Personal information
- Born: September 14, 1999 (age 26) Malibu, California, U.S.
- Height: 6 ft 1 in (185 cm)

Sport
- Country: United States
- Sport: Skateboarding
- Rank: 2nd

Medal record
Men's skateboarding
Representing the United States
Olympic Games
| Silver medal – second place | 2024 Paris | Park |
World Championships
| Silver medal – second place | 2026 Rome | Park |
| Bronze medal – third place | 2026 São Paulo | Park |
X Games
| Gold medal – first place | 2012 Shanghai | Mega 2.0 |
| Gold medal – first place | 2014 Austin | Big air |
| Gold medal – first place | 2024 Ventura | Vert |
| Gold medal – first place | 2024 Chiba | Park |
| Gold medal – first place | 2025 Osaka | Park |
| Silver medal – second place | 2013 Los Angeles | Big air |
| Silver medal – second place | 2017 Minneapolis | Park |
| Silver medal – second place | 2017 Minneapolis | Big air |
| Silver medal – second place | 2023 Chiba | Vert |
| Silver medal – second place | 2026 Chiba | Park |
| Bronze medal – third place | 2013 Munich | Big air |
| Bronze medal – third place | 2015 Austin | Big air |
| Bronze medal – third place | 2015 Austin | Big air doubles |
| Bronze medal – third place | 2018 Minneapolis | Park |
| Bronze medal – third place | 2023 California | Park |
| Bronze medal – third place | 2023 California | Vert Best Trick |
| Bronze medal – third place | 2024 Chiba | Vert |
| Bronze medal – third place | 2025 Osaka | Vert |
| Bronze medal – third place | 2025 Salt Lake City | Park |
| Bronze medal – third place | 2026 Sacramento | Park |
| Bronze medal – third place | 2026 Sacramento | Vert |

= Tom Schaar =

American professional skateboarder (born 1999)

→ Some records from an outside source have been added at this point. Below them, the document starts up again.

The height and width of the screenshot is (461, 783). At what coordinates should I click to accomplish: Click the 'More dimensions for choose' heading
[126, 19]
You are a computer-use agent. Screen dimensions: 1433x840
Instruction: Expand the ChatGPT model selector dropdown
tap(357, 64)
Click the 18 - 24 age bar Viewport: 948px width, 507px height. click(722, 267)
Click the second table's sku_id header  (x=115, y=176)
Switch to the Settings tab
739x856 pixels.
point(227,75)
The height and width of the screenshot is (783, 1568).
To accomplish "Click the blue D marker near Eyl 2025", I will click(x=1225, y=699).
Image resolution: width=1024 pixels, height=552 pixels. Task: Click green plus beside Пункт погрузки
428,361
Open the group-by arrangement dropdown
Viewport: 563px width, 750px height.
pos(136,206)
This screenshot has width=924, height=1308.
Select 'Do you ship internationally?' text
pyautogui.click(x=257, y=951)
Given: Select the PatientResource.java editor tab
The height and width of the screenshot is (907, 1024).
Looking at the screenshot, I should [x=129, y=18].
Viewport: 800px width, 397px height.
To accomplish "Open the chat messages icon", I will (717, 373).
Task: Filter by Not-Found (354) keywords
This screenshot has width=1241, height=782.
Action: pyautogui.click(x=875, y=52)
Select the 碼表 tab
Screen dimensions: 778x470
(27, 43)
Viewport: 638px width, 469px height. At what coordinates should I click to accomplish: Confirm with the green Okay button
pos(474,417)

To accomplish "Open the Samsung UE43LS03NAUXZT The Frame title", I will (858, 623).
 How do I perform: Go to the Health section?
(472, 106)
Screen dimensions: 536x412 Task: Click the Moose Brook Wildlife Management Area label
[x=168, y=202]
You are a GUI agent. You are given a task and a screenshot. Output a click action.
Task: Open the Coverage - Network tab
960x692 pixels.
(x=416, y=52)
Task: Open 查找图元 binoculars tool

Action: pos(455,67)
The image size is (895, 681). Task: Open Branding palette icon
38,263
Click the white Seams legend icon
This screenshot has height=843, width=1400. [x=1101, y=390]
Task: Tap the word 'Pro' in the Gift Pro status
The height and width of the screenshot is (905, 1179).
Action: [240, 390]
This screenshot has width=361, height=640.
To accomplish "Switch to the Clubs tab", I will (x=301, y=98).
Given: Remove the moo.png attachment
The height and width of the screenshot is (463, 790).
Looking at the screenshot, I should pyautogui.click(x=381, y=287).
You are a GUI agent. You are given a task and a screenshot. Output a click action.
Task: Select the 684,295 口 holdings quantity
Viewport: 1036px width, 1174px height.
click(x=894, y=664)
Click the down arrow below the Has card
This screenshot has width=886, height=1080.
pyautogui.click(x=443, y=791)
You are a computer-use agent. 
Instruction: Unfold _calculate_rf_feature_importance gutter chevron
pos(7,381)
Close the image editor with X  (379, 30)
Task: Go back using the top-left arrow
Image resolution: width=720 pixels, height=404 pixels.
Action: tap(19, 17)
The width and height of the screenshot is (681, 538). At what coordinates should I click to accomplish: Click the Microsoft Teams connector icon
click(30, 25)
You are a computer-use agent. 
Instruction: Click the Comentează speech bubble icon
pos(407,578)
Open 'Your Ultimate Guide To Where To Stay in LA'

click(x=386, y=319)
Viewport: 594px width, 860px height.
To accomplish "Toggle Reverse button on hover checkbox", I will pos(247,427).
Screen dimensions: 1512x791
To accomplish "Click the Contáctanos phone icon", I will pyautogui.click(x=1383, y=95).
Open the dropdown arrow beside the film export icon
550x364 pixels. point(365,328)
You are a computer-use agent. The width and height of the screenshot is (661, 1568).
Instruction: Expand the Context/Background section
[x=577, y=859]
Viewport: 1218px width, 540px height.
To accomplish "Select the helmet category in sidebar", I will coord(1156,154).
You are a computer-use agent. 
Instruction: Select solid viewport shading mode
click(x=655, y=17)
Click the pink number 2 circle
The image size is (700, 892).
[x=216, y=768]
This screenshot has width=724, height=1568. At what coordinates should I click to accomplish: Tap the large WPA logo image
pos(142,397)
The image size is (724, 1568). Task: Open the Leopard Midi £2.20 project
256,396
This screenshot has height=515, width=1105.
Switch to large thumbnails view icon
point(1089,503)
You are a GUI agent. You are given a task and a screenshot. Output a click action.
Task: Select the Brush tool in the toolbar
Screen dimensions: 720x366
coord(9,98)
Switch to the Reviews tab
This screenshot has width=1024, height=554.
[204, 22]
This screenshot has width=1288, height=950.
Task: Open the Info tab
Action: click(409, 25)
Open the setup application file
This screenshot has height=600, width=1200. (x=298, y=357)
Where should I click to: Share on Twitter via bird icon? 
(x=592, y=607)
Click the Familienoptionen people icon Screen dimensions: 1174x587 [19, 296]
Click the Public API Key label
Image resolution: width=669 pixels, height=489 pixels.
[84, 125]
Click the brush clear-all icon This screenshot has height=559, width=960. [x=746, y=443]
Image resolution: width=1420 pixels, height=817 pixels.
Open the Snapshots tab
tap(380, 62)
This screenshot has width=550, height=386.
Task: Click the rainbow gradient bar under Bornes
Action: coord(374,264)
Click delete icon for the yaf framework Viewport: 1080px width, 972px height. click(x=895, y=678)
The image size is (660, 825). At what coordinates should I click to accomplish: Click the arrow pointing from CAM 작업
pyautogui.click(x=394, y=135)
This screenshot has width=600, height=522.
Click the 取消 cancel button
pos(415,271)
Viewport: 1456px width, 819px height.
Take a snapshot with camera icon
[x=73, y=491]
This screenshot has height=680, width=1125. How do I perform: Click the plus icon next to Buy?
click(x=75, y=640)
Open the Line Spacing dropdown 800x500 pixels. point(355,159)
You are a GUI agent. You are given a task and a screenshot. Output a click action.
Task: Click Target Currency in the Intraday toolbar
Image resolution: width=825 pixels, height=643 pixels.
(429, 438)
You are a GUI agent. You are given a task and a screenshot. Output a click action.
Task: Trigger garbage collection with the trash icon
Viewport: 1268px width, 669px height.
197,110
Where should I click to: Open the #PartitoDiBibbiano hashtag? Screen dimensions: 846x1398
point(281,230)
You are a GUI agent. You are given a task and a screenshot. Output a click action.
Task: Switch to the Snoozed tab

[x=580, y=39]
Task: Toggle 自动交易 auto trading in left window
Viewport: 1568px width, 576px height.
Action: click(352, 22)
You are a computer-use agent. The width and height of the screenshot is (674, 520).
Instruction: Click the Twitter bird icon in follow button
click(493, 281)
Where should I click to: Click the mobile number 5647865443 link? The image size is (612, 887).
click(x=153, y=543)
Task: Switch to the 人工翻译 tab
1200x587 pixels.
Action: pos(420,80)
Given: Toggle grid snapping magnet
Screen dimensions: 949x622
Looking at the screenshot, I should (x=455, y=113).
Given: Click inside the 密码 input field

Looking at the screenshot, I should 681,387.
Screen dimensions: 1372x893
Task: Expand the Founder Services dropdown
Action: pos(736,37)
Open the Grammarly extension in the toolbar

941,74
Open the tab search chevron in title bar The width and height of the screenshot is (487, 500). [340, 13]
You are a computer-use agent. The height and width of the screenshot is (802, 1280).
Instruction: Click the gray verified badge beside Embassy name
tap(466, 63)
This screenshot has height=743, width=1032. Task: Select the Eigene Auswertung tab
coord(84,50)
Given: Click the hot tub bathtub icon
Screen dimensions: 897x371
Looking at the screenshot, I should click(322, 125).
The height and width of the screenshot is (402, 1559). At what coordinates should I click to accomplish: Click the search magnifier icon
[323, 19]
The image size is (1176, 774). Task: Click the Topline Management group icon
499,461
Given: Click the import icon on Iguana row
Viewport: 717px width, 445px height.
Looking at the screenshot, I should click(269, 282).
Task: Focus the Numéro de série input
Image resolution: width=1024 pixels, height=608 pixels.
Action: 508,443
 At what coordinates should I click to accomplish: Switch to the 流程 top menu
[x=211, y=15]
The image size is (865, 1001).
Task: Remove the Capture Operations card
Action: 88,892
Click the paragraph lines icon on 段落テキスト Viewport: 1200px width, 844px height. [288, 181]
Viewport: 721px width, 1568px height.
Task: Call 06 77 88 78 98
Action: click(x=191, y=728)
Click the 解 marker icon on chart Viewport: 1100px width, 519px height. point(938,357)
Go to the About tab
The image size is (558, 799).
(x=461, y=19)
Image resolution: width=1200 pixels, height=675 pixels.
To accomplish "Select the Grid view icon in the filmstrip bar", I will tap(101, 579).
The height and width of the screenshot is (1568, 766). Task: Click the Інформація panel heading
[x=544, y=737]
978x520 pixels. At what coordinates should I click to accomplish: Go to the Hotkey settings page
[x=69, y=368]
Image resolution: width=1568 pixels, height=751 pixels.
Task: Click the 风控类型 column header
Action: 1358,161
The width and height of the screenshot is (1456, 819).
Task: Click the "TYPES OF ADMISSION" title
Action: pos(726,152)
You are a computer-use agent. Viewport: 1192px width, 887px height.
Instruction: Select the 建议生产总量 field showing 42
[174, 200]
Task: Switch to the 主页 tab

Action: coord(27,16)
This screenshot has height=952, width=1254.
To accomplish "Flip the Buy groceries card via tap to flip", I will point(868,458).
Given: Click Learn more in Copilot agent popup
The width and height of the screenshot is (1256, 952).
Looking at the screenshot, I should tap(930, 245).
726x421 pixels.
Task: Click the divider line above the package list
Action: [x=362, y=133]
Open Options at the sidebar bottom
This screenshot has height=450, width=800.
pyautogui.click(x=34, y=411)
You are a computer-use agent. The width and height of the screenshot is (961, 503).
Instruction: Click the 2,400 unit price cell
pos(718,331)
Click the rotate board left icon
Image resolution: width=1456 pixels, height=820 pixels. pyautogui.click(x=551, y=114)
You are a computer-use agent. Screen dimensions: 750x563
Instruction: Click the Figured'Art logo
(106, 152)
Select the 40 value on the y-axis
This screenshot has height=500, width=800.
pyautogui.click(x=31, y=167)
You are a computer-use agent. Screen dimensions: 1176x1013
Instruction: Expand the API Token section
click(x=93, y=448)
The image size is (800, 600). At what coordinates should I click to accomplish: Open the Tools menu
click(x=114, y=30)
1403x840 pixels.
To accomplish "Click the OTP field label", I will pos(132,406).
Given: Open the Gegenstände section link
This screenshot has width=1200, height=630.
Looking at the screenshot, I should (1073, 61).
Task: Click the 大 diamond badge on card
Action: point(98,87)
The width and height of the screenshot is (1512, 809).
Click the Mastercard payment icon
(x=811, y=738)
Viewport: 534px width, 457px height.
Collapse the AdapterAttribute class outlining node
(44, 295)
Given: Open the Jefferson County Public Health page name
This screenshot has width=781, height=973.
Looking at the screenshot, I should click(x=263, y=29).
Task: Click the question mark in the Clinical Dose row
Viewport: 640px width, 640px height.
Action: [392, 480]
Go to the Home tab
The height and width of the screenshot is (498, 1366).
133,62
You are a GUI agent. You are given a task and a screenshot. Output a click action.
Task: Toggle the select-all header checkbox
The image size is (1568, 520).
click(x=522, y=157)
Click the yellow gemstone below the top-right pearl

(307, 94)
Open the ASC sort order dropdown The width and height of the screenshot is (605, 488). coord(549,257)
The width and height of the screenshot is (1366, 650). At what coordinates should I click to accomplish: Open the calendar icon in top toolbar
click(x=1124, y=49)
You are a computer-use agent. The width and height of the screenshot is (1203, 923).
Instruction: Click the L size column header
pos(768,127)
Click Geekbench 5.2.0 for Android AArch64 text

Tom Schaar (/ʃɑːr/ SHAR; born September 14, 1999) is an American professional skateboarder. Schaar has been a member of Team USA since 2019 and won the silver medal in the men's park skateboarding competition at the 2024 Summer Olympics in Paris, France. He was the first skateboarder to land a 1080 and was the youngest X Games gold medalist after completing the first 1080 in a competition at the 2012 Asia X Games in Shanghai; Forbes listed Schaar to their 2020 30 Under 30 Sports category highlighting the next generation of Sports talent.

== Career ==
In addition to being the youngest X Games gold medalist, Schaar is also the youngest Dew Tour champion, the youngest and five-time Vans Pool Party champion, and the youngest "Big Air" gold medalist at the Austin X Games. Before turning 18 years old, Schaar was a nine-time X Games Medalist with fifteen medals in total from attending 16 X games. On March 20, 2019, Schaar was named to the first-ever USA Skateboarding National Team. In 2025, Schaar received his first nomination for Thrasher's Skater of the Year award.

== Milestones ==
In October 2011, at 12 years old, Schaar became the 8th person in history to land a 900 on a skateboard.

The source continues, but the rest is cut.